> [TASK BRIEF]: Could you rewrite the data from the line with "You are a computer-use agent." to the line with "click(x=44, y=305)", both included, as a Markdown table with a Row column for the line number and a Text column for the line? Skip blank lines and leave the pictures out.

Raw data
**********

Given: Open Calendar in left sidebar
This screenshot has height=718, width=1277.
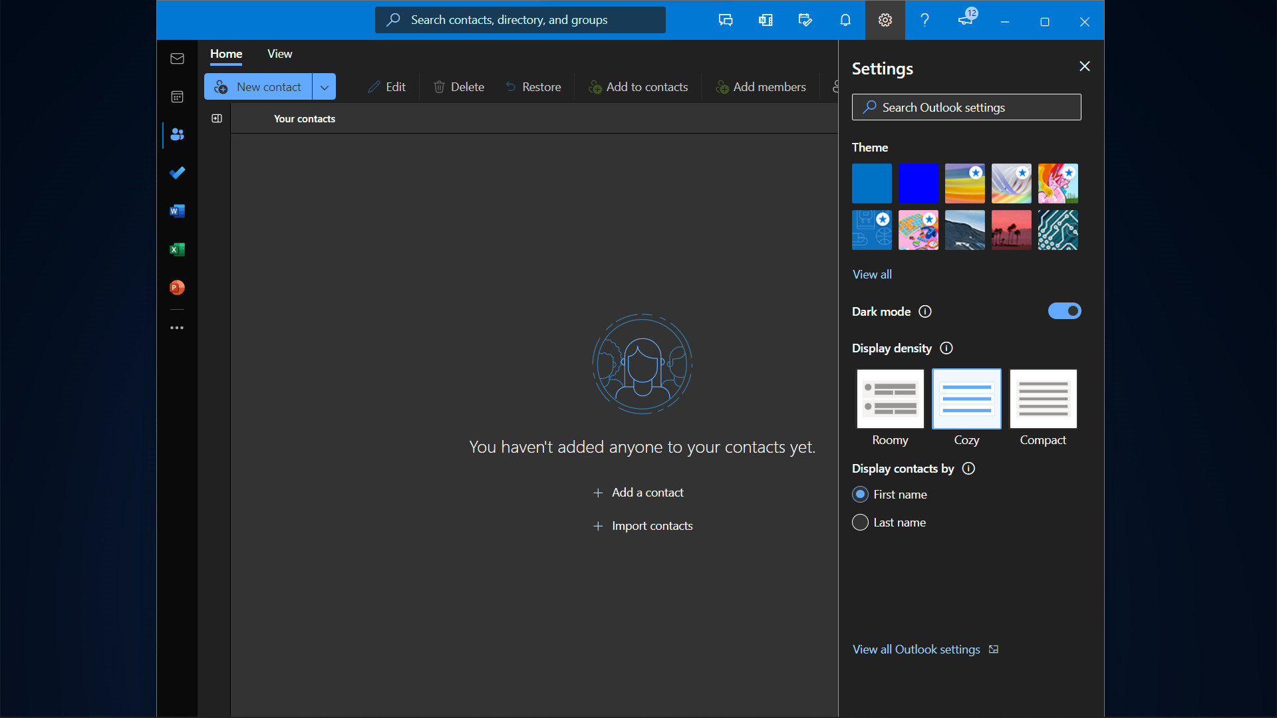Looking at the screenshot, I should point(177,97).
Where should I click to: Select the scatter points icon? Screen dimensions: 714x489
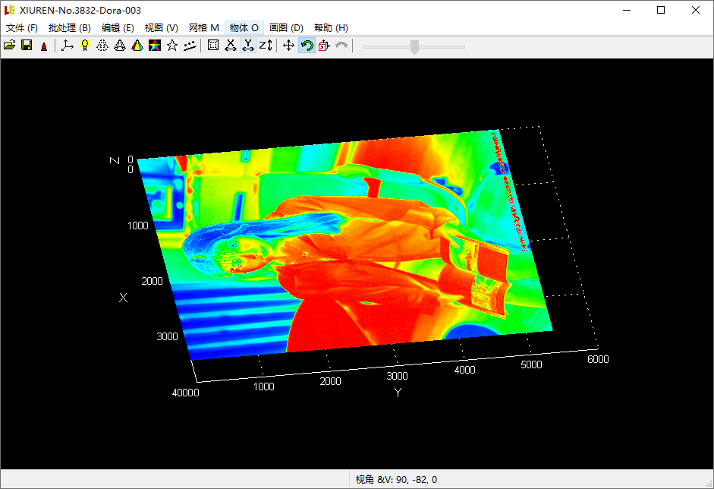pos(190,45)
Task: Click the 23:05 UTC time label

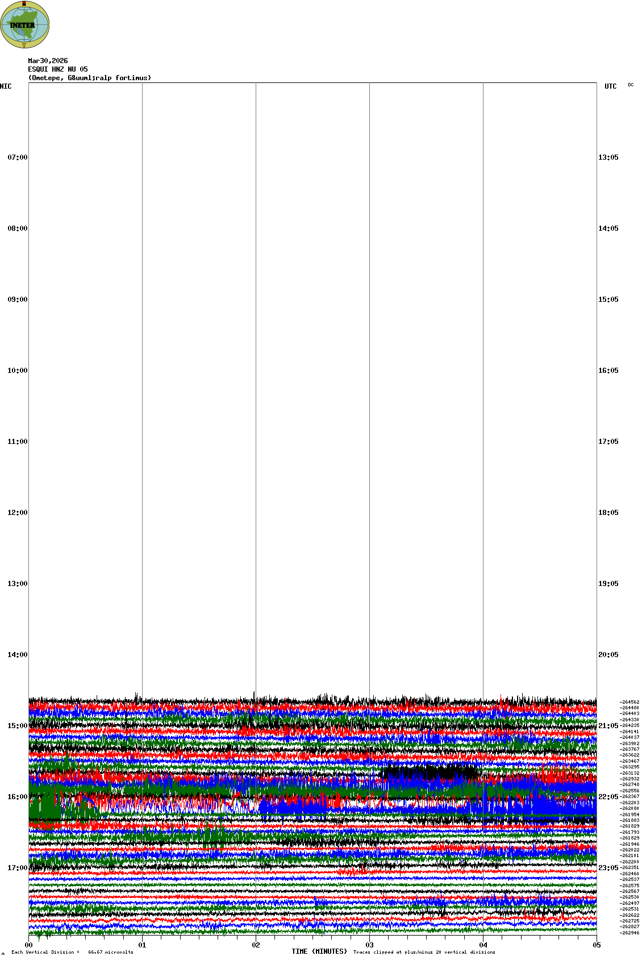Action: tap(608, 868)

**********

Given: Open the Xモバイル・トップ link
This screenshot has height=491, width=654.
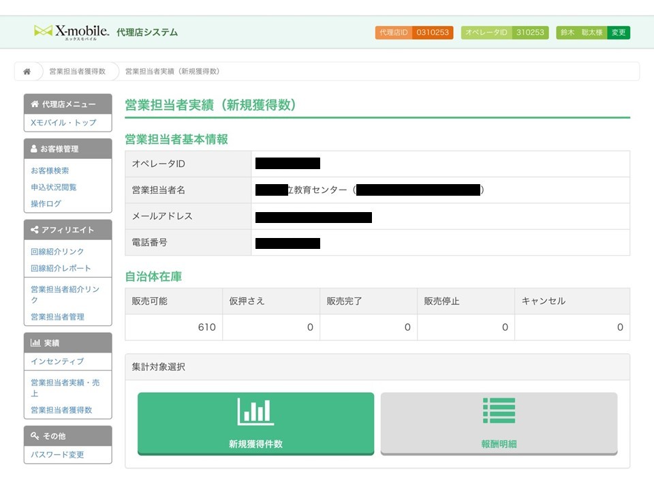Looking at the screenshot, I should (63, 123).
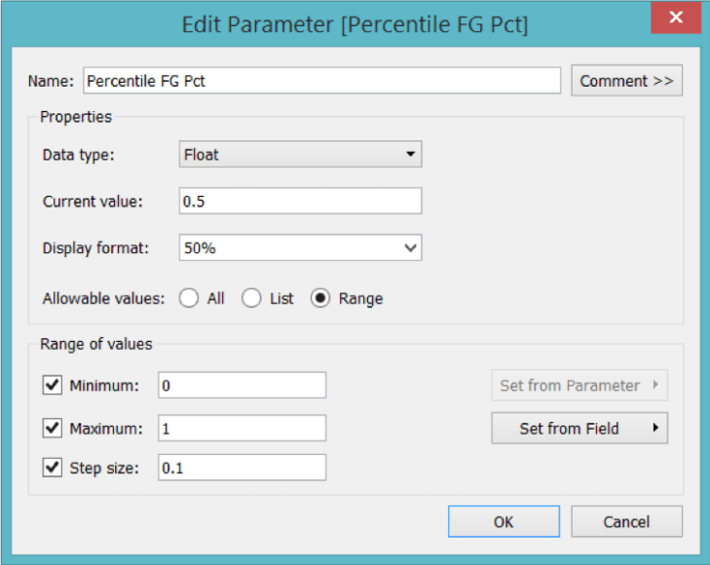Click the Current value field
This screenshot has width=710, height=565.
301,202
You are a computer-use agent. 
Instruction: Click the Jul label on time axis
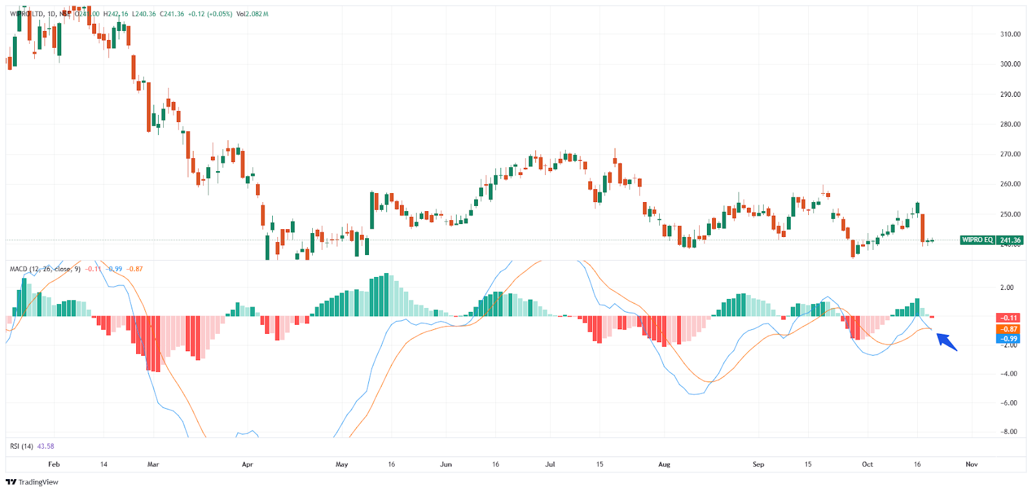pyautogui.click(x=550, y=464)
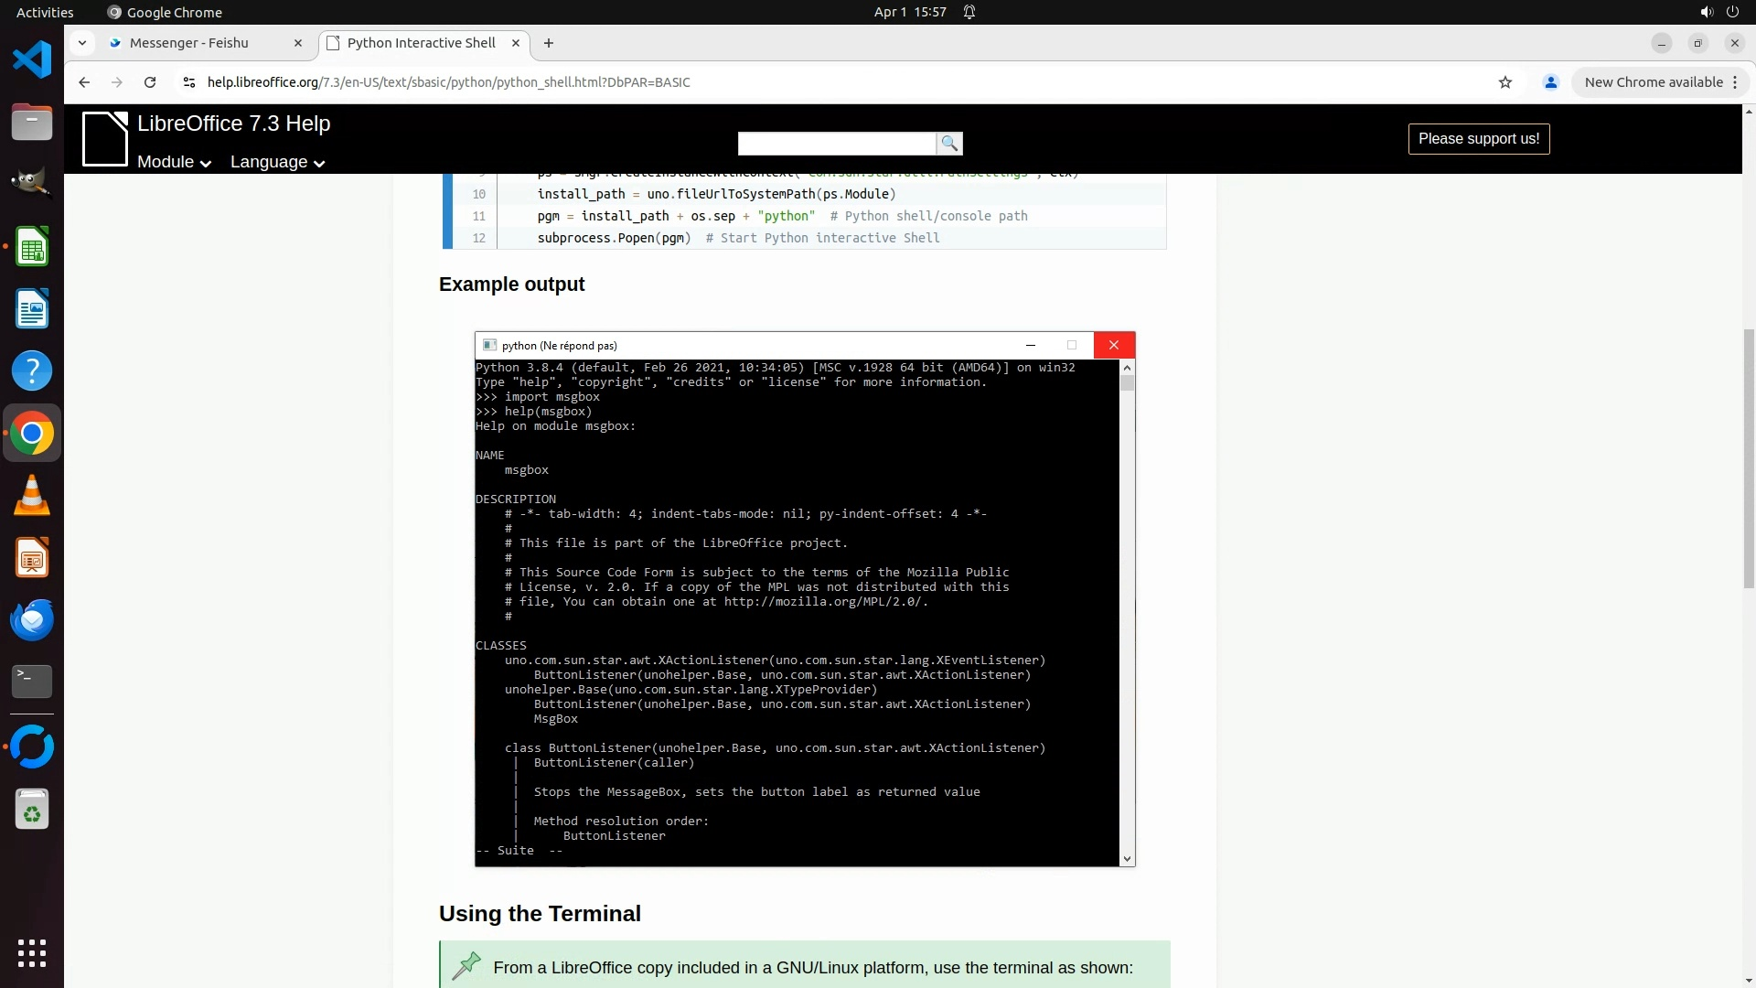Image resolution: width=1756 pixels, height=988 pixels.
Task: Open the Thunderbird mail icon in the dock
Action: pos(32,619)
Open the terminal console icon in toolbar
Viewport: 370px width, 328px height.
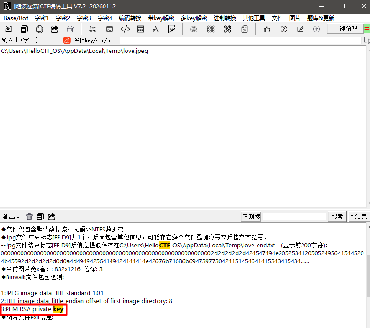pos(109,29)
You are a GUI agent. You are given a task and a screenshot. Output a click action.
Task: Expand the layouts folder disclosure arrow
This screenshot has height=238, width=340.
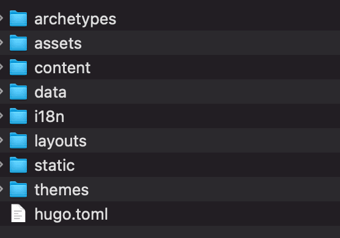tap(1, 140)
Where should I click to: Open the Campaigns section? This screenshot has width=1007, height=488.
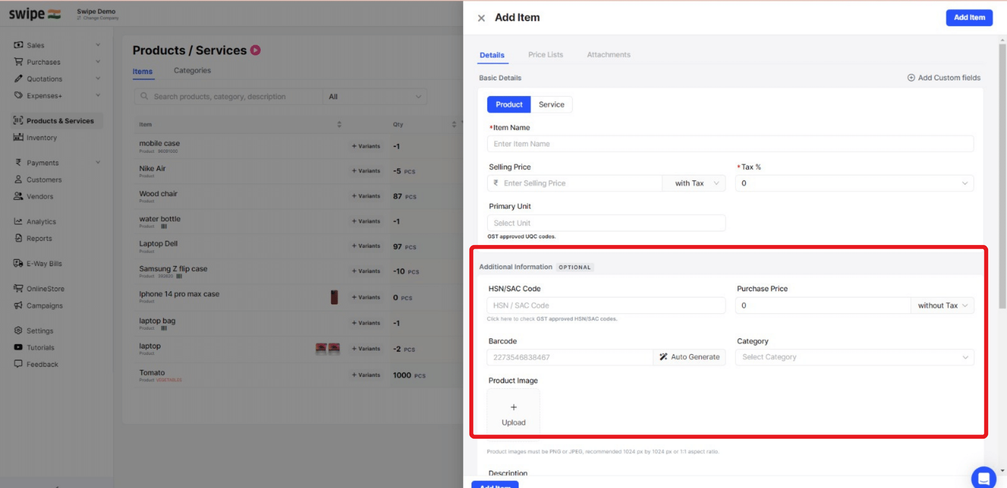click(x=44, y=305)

**********

> [SOLUTION]:
| Row | Text |
|---|---|
| 1 | You are a computer-use agent.  |
| 2 | Instruction: Click the Jul label on time axis |
| 3 | pyautogui.click(x=550, y=464) |
| 4 | Image resolution: width=1756 pixels, height=988 pixels. |
| 5 | Task: Open the Thunderbird mail icon in the dock |
| 6 | Action: pos(32,619) |
| 7 | Open the terminal console icon in toolbar |
| 8 | Viewport: 370px width, 328px height. |
| 9 | pos(109,29) |
| 10 | You are a GUI agent. You are given a task and a screenshot. Output a click action. |
| 11 | Task: Expand the layouts folder disclosure arrow |
| 12 | This screenshot has height=238, width=340. |
| 13 | tap(1, 140) |
| 14 | Where should I click to: Open the Campaigns section? This screenshot has width=1007, height=488. |
| 15 | click(x=44, y=305) |